The air temperature in the area has increased by 1.5 degrees Celsius over the past thirty years, leading to the disappearance of approximately one-third of the glacial regions.
The flow of two major regional rivers, the Amu Darya and the Syr Darya may decrease by 15% over the next twenty years, and water availability per capita is expected to drop by 25%, leading to a decrease in agricultural yields up to 40%.
Failing to act promptly could lead to severe socio-economic instability in the region. That’s why Uzbekistan has supported establishing the position of Special Representative of the United Nations Secretary-General for Water Resources and is advocating for adopting advanced technologies through the “United Nations – Water Resources” mechanism to create a Water-Saving Technologies Platform in Central Asia.

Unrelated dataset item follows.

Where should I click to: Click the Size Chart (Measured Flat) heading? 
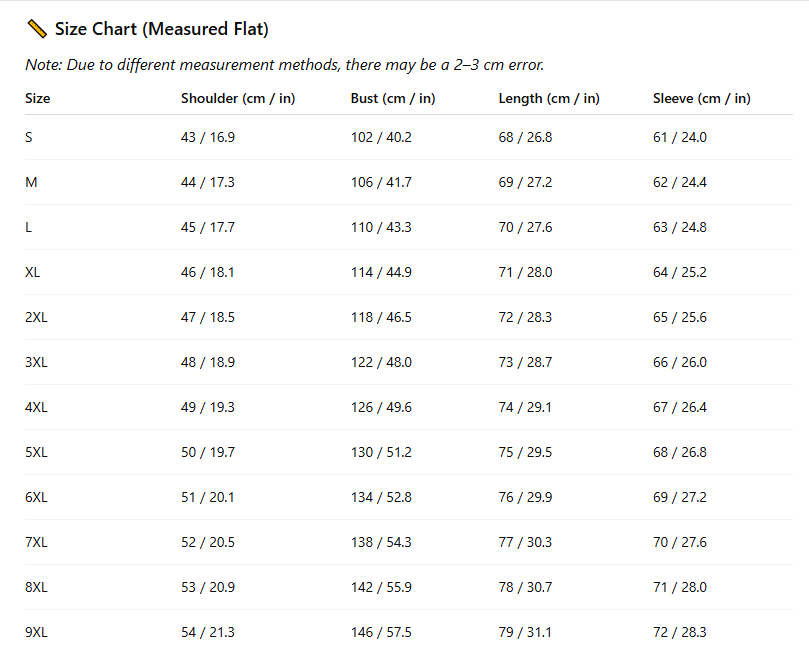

The President of Uzbekistan, Mirziyoyev, has proposed the establishment of a “Central Asian Climate Dialogue” to address global climate threats and promote solidarity for shared prosperity. He has also initiated a resolution in the United Nations General Assembly, which will be discussed at the International Climate Forum in Samarkand in 2024.
Uzbekistan has taken robust measures to combat climate change and improve the environment. The country has already made strides in developing renewable energy, which accounts for 14% of its total energy capacity. The government plans to increase this share to 40% by 2030.
Additionally, green zones covering 1.7 million hectares have been created on the dried-up Aral Sea bed.
The new Strategy also includes expanding forested areas in the Aral Sea region from 1.7 million to 2.4 million hectares and increasing overall afforestation in the country to 30%. Lastly, the new Strategy aims to transition all arable land to water-saving technologies by 2030, thus contributing to water conservation.
In conclusion, Uzbekistan’s new policy, initiated in 2017, focuses not only on radical economic reforms within the country and economic integration into the global economy but also on active participation in the international arena, mainly through global institutions like the United Nations.
Uzbekistan actively engages in addressing global and regional issues, and its international initiatives gain international recognition, especially those related to resolving regional problems, such as combating poverty, promoting social development, as well as environmental sustainability.
These initiatives enhance the international image of our country as a responsible nation.